Генерал Питовранов внимательно выслушал Щедрина и посоветовал написать письмо Хрущеву. Плисецкая последовала совету. Обращение возымело действие. Оно обсуждалось на президиуме ЦК. Хрущев, как он сам вспоминал, предложил:
— Давайте разрешим ей поехать за границу.
— Она не вернется. Останется за границей, — послышались возражения.
«Могла она остаться за границей? — вспоминал Хрущев. — Могла. Любая страна почла бы за честь. Где угодно она могла заниматься своей театральной деятельностью».
— Так нельзя относиться к людям, — доказывал Хрущев свою точку зрения. — Мы сослужим хорошую службу нашему государству, если покажем миру, что больше не придерживаемся сталинских взглядов, доверяем людям. Возьмем крайний случай — она останется. Советская власть от этого не перестанет существовать, хотя нашему искусству будет нанесен чувствительный ущерб и я бы очень, очень жалел, если Майя Плисецкая осталась бы за границей.
Точка зрения первого секретаря возобладала.
Шелепин пригласил Майю Михайловну в свой кабинет на площади Дзержинского. Плисецкой он не понравился: «Чуть кривит рот, очерченный тонкими недобрыми губами». Но новости у председателя КГБ были хорошие:
— Прочел Никита Сергеевич ваше письмо. Просил нас тут разобраться. Мы посоветовались и думаем — надо вам с товарищами вместе за океан отправиться.

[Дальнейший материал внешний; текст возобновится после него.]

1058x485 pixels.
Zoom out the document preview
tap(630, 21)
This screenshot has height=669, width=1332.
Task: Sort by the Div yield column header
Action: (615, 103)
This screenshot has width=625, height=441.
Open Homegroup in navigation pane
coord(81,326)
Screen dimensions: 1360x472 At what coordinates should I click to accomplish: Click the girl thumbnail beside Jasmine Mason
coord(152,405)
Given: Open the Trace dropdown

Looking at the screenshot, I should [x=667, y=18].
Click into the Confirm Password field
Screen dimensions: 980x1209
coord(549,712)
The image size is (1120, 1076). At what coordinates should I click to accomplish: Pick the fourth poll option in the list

Плисецкая замерла: неужели снят запрет на ее зарубежные гастроли?
— Никита Сергеевич вам поверил, — продолжал Шелепин. — У нас тоже оснований не доверять вам нет. Многое из того, что нагородили вокруг вас, — ерундистика. Недоброжелательность коллег. Если хотите, профессиональная зависть. Но и вы много ошибок совершили. Речь и поступки следует контролировать…
Великодушию председателя КГБ не было предела:
— Дядя ваш, господин Плезент, умер в Нью-Йорке… Два его сына с семьями… Можете повидаться… Чинить препятствий не будем… Ваше дело…
«У порога, — вспоминала Майя Плисецкая, — Шелепин просит передать привет Щедрину. Растягивает тонкие губы в подобии улыбки.
— Пускай спокойно свои концерты играет. Мы ему рук в заклад рубить не будем. Вот если не вернетесь…»
Майя Михайловна любила свою страну не меньше, чем те люди, которые учили ее патриотизму и решали, что ей можно делать, а что нельзя. А уж сделала для России много больше. «Поехала Плисецкая, — вспоминал Хрущев. — Она потом ездила во многие страны. Все поездки проходили очень бурно. Она принесла большую славу советскому балетному искусству. Вот оплата доверия со стороны Майи Плисецкой».
Принцип «держать и не пускать» распространялся не только на деятелей культуры.
24 июля 1964 года, выступая на расширенном заседании президиума Совета министров СССР, Хрущев рассказал:
— Когда я был в Ленинграде, мне показывали завод по производству напорных железобетонных труб. Директор завода толковый человек, я рекомендовал его послать в Швецию. Его не пускали, потому что фамилия его Мамонтов. Он какой-то отдаленный родственник генерала Мамонтова, и эта тень за ним ходила. Теперь его приняли в партию и можно пустить его за границу. Очень хорошее впечатление производит, человек трудолюбивый и знающий свое дело.
В Гражданскую войну генерал-лейтенант Константин Константинович Мамонтов командовал в Белой армии казачьими частями. В феврале 1920 года он умер от сыпного тифа. Но и сорок с лишним лет спустя его родственник, заслуженный человек, никогда не видевший генерала, должен был расплачиваться за громкую фамилию! И помочь ему мог только хозяин страны.